Circa 400 persone hanno partecipato nel tardo pomeriggio di oggi al presidio davanti alla prefettura di Genova per sostenere la missione umanitaria della Global Flotilla che sta trasportando aiuti umanitari alla popolazione di Gaza: alla mobilitazione genovese di oggi hanno dato la propria adesione tra gli altri l’Anpi Genova, Giuristi Democratici, Music for Peace, Legambiente Liguria, Libera Genova e Liguria, Acli Liguria, Arci, Rete Studenti Medi Liguria e Genova, Sinistra Universitaria Udu Genova.
“Se la missione della Global Sumud Flotilla, che è una missione umanitaria di pace verrà fermata e se ci saranno conseguenze per gli equipaggi la Cgil è pronta a dichiarare lo sciopero generale cittadino perché a Genova 40mila persone sono scese in piazza per accompagnare quella missione e non meno di 100mila persone si sono impegnata portando il loro sacchetto della spesa affinché quegli aiuti arrivassero a chi ne ha bisogno”. Lo ha affermato il segretario della Camera del lavoro di Genova Igor Magni.
“La Camera del Lavoro ha partecipato alla raccolta e alla manifestazione e chiede che la missione umanitaria raggiunga il suo obiettivo, il Governo italiano deve schierarsi dalla parte della pace, della giustizia e del diritto internazionale e deve garantire l’incolumità degli equipaggi della Global Sumud Flotilla. La Cgil continua la mobilitazione contro la barbarie che sta vivendo il popolo palestinese e, se ci sarà un’azione per impedire la riuscita della missione di pace con conseguenze sugli equipaggi, la Camera del Lavoro di Genova è pronta ad intensificare la protesta fino alla proclamazione dello Sciopero Generale cittadino.

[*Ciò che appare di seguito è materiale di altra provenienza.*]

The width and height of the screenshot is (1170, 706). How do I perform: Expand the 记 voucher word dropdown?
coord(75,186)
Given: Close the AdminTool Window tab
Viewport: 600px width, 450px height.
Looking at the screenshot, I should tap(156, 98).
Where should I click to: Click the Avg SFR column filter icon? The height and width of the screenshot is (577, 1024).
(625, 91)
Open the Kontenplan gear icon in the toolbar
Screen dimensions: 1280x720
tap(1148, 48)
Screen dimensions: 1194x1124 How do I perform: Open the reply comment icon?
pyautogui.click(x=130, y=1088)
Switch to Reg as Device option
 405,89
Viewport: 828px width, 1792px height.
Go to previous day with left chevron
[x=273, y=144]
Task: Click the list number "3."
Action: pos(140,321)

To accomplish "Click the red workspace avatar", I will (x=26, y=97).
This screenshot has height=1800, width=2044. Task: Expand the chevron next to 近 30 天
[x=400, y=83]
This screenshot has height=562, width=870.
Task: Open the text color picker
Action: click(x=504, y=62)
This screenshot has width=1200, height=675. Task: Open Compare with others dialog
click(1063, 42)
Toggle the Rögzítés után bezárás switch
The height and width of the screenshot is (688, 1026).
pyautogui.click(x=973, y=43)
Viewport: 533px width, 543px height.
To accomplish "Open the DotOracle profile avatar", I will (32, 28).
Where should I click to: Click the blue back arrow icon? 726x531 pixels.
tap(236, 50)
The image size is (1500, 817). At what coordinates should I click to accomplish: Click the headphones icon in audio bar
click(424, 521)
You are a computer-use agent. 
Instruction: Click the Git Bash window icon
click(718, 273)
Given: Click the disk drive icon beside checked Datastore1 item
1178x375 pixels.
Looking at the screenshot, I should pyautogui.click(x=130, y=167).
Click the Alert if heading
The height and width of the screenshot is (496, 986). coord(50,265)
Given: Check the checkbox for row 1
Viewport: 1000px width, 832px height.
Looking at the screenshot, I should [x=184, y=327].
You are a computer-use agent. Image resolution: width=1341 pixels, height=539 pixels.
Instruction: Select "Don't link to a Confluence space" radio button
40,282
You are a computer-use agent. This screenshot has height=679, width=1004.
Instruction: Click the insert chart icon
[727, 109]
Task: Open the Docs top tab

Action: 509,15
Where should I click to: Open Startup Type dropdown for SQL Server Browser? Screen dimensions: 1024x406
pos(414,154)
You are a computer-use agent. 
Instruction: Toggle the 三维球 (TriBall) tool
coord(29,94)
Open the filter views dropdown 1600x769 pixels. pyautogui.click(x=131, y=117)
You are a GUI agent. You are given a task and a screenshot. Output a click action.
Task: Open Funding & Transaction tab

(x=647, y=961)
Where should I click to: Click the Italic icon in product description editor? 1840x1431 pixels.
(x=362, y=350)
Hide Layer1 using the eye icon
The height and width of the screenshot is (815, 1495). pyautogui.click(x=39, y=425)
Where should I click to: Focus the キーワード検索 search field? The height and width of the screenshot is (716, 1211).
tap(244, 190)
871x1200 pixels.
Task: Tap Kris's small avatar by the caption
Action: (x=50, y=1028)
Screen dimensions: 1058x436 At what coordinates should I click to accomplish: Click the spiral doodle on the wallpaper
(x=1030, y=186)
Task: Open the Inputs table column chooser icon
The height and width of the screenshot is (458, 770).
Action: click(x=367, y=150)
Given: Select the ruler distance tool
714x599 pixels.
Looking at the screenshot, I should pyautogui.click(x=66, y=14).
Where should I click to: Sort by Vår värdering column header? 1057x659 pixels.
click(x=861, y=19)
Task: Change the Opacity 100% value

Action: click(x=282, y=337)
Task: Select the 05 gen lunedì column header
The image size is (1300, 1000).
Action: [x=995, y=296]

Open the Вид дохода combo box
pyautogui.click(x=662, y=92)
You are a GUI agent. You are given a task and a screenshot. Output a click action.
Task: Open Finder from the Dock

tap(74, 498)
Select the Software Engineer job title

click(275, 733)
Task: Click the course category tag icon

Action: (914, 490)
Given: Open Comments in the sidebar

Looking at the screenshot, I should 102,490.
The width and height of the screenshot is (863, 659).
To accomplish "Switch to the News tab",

“Quella in atto nella Striscia di Gaza è una delle più gravi negazioni del diritto internazionale perpetrato ai danni della popolazione palestinese. La Cgil chiede l’immediato cessate il fuoco, l’interruzione della consegna di armi, l’ingresso illimitato degli aiuti umanitari, il rilascio di tutti gli ostaggi e i prigionieri politici, la fine dell’occupazione, il riconoscimento dello Stato di Palestina e, richiamandosi anche all’iniziativa della Ces e delle federazioni europee di categoria, che la Commissione europea sospenda l’Accordo di associazione Ue-Israele e l’interruzione di ogni commercio di beni prodotti negli insediamenti illegali”.